Descrição
As cotas de gênero nasceram para ampliar a presença das mulheres na política brasileira, mas o que deveria ser porta de entrada transformou-se em barreira invisível. Burlas, candidaturas fictícias e violência política travestida de legalidade continuam a afastar as mulheres dos espaços decisórios. Elas não Passam da Cota denuncia essa fraude silenciosa e propõe repensar as bases da democracia, convocando o leitor a refletir sobre até que ponto aceitamos uma igualdade apenas formal.
A obra não se limita a apontar o problema: apresenta alternativas jurídicas ousadas, concebidas como medidas transitórias, mas necessárias para corrigir desigualdades históricas. Inspirada em experiências internacionais e fundamentada em pesquisa empírica e doutrinária, a autora sugere reformas legislativas capazes de provocar mudanças reais na representatividade política.

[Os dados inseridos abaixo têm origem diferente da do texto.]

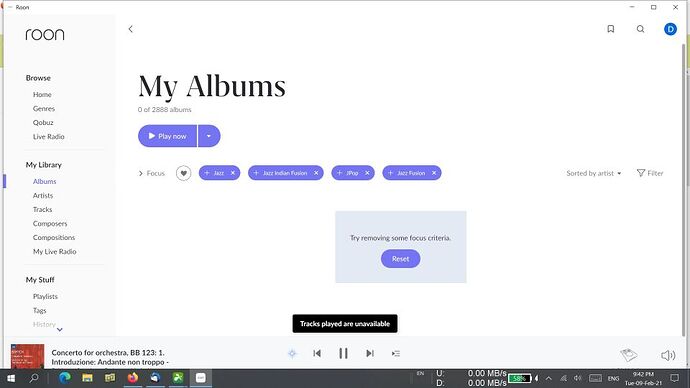Screen dimensions: 690x388
Task: Click the Reset button
Action: coord(400,259)
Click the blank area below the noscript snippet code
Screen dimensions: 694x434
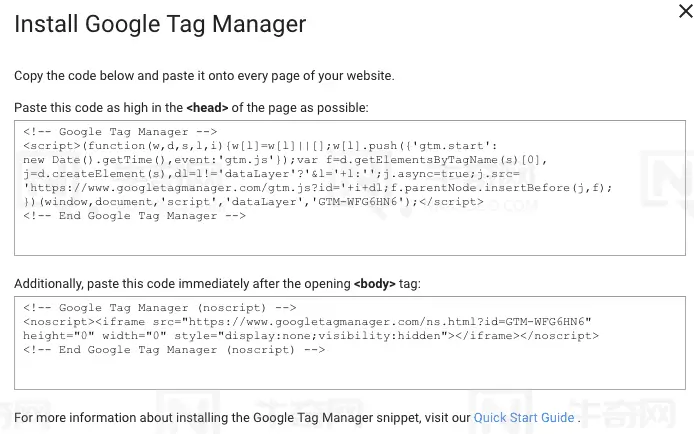(x=350, y=372)

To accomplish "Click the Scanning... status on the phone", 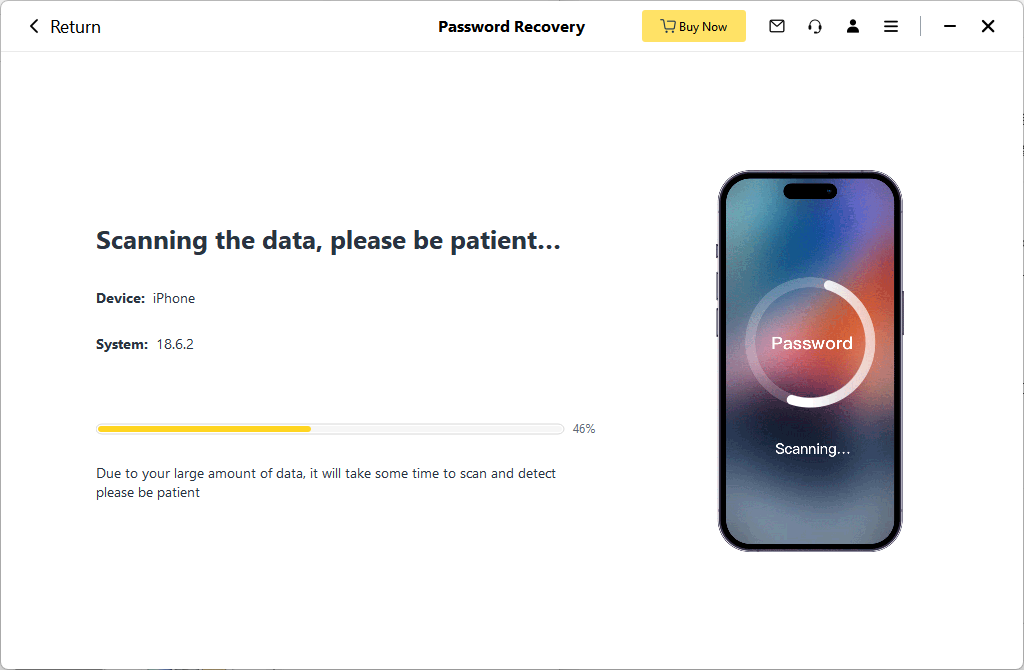I will pyautogui.click(x=812, y=449).
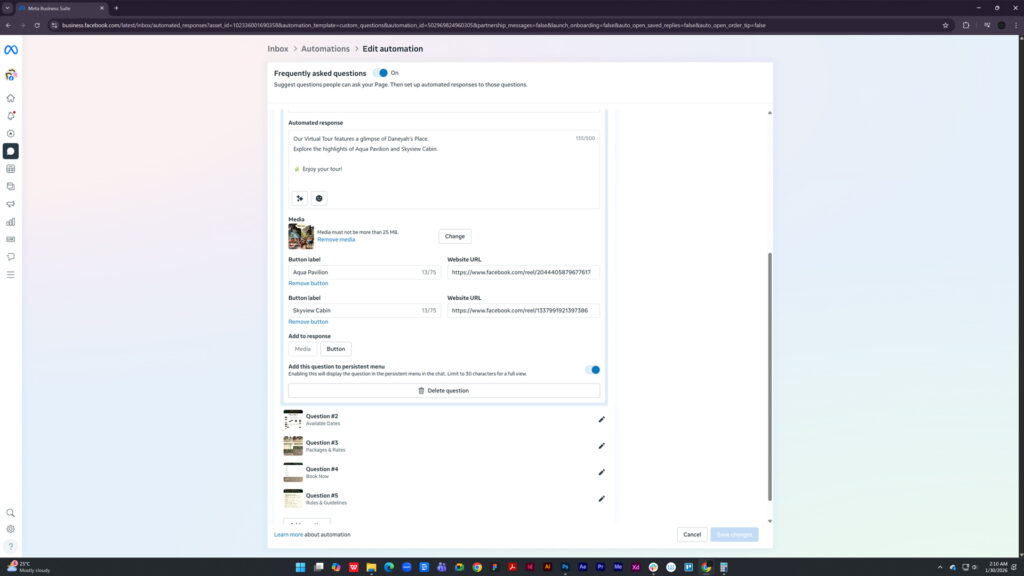Open Home from the left sidebar
This screenshot has height=576, width=1024.
click(11, 98)
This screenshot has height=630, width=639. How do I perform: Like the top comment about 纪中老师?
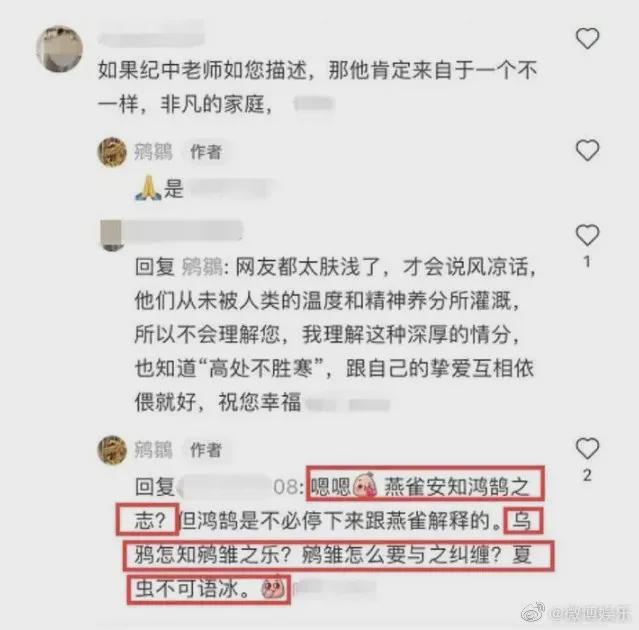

Este livro é um convite à ação: enfrentar o machismo estrutural, desafiar práticas que naturalizam a exclusão e recusar a ideia de que o mundo precise de mais de um século para alcançar a igualdade. A política brasileira precisa assumir uma representatividade verdadeiramente paritária. Não é admissível que, em pleno século XXI, continuemos a assistir à ausência feminina nos espaços decisórios mais altos do país. O que está em jogo não é apenas representatividade, é a legitimidade da democracia.